The Supreme Court on Thursday refused to lift a judge’s order requiring the Trump administration to “facilitate” the return of a Maryland man mistakenly deported to El Salvador.
The court’s emergency ruling instructs the lower judge to clarify the language of her order but said she acted properly in ensuring that Kilmar Abrego Garcia’s case is handled “as it would have been had he not been improperly sent to El Salvador.”
“The District Court should clarify its directive, with due regard for the deference owed to the Executive Branch in the conduct of foreign affairs. For its part, the Government should be prepared to share what it can concerning the steps it has taken and the prospect of further steps,” the order reads.
There were no noted dissents.
“In the proceedings on remand, the District Court should continue to ensure that the Government lives up to its obligations to follow the law,” Justice Sonia Sotomayor wrote in a separate statement, joined by the court’s two other liberal justices.
The administration acknowledges Abrego Garcia was wrongly removed but argued the courts cannot mandate his return since he is now in the hands of Salvadoran authorities, who are detaining him in the country’s notorious CECOT prison.
Abrego Garcia has lived in Maryland since 2011, when he was 16 years old. In 2019, an immigration judge issued an order preventing authorities from deporting him back to El Salvador over concerns he would face violence there.
Despite the order, Abrego Garcia was aboard one of a series of March 15 flights that left U.S. soil and ultimately landed in El Salvador. The Trump administration has since blamed it on an “administrative error” but argues it is powerless to bring him back.
“Courts cannot order the Executive to conduct the country’s foreign relations in a particular way,” Solicitor General D. John Sauer wrote in court filings.
After Abrego Garcia’s family sued, U.S. District Judge Paula Xinis, an appointee of former President Obama who serves in Maryland, ordered the Trump administration to “facilitate and effectuate” Abrego Garcia’s return.
The Supreme Court’s ruling upholds the thrust of Xinis’s order but directs her to clarify the term “effectuate,” warning that it is otherwise unclear and could be interpreted in a way that exceeds her authority.
Xinis had ordered the administration to comply by this past Monday, but Chief Justice John Roberts put that deadline on hold until the Supreme Court resolved the administration’s emergency appeal. The high court noted the deadline is no longer effective but did not set a new date.
The Trump administration has accused Abrego Garcia of being a member of the MS-13 gang based on a report from a confidential informant, who claimed he was involved with the international criminal gang in New York.
But Abrego Garcia’s family says he never lived in New York, contesting that he has any gang ties. Abrego Garcia is married to a U.S. citizen and is the father of a disabled son who is also a U.S. citizen.

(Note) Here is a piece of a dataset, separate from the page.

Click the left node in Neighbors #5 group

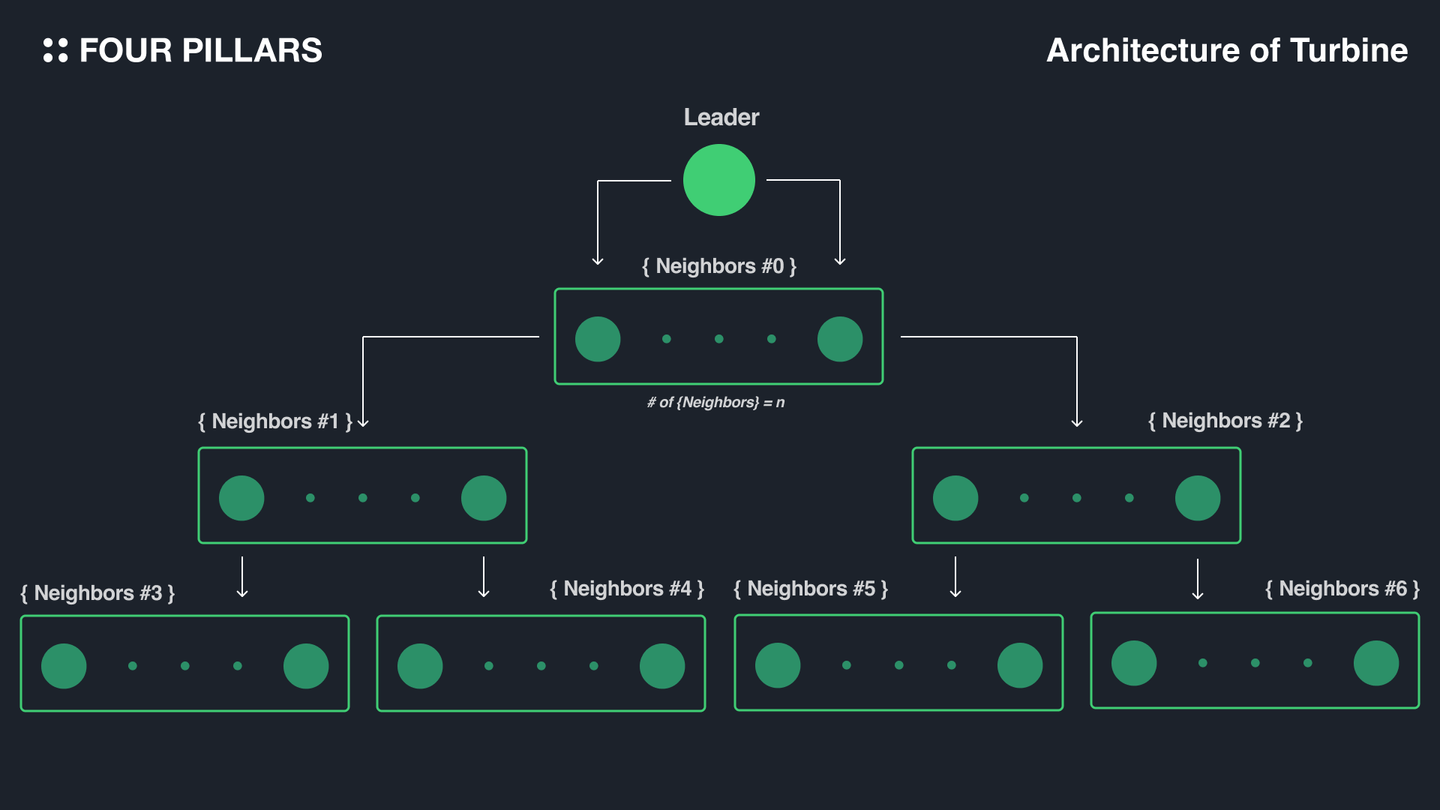coord(778,666)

The Trump administration is paying the Salvadoran government $6 million to hold deportees imprisoned there for the next year.
Abrego Garcia’s lawyers blasted the Trump administration for pushing “speculative difficulties of compliance” as a rationale for not seeking the man’s return.
“To the extent returning Abrego Garcia from a U.S.-contracted facility regularly visited by U.S. officials proves impossible, or requires the Presidential diplomacy the Government suggests, the Government may present those facts to the district court,” his attorneys wrote in an apparent nod to Homeland Security Secretary Kristi Noem, who filmed a video while visiting the facility.
“But the Government cannot have license to evade a court order based on hypothetical obstacles that are nothing more than a figment of its imagination.”
Abrego Garcia’s mistaken deportation has been noted in other cases, as those suing over Trump’s use of the Alien Enemies Act to deport Venezuelans to the same facility say the error shows the risk of deporting men to the prison with zero outside review.
And like Abrego Garcia, many of the men say they are not affiliated with any gang.
The case is one of a series of emergency applications the Trump administration has filed at the Supreme Court, which have been met with mixed results.
The justices previously lifted orders blocking the administration from invoking the Alien Enemies Act, freezing $65 million in teacher grants and firing thousands of probationary employees.
But the administration has not always emerged victorious. The court last month refused a request to cancel nearly $2 billion worth of foreign aid payments.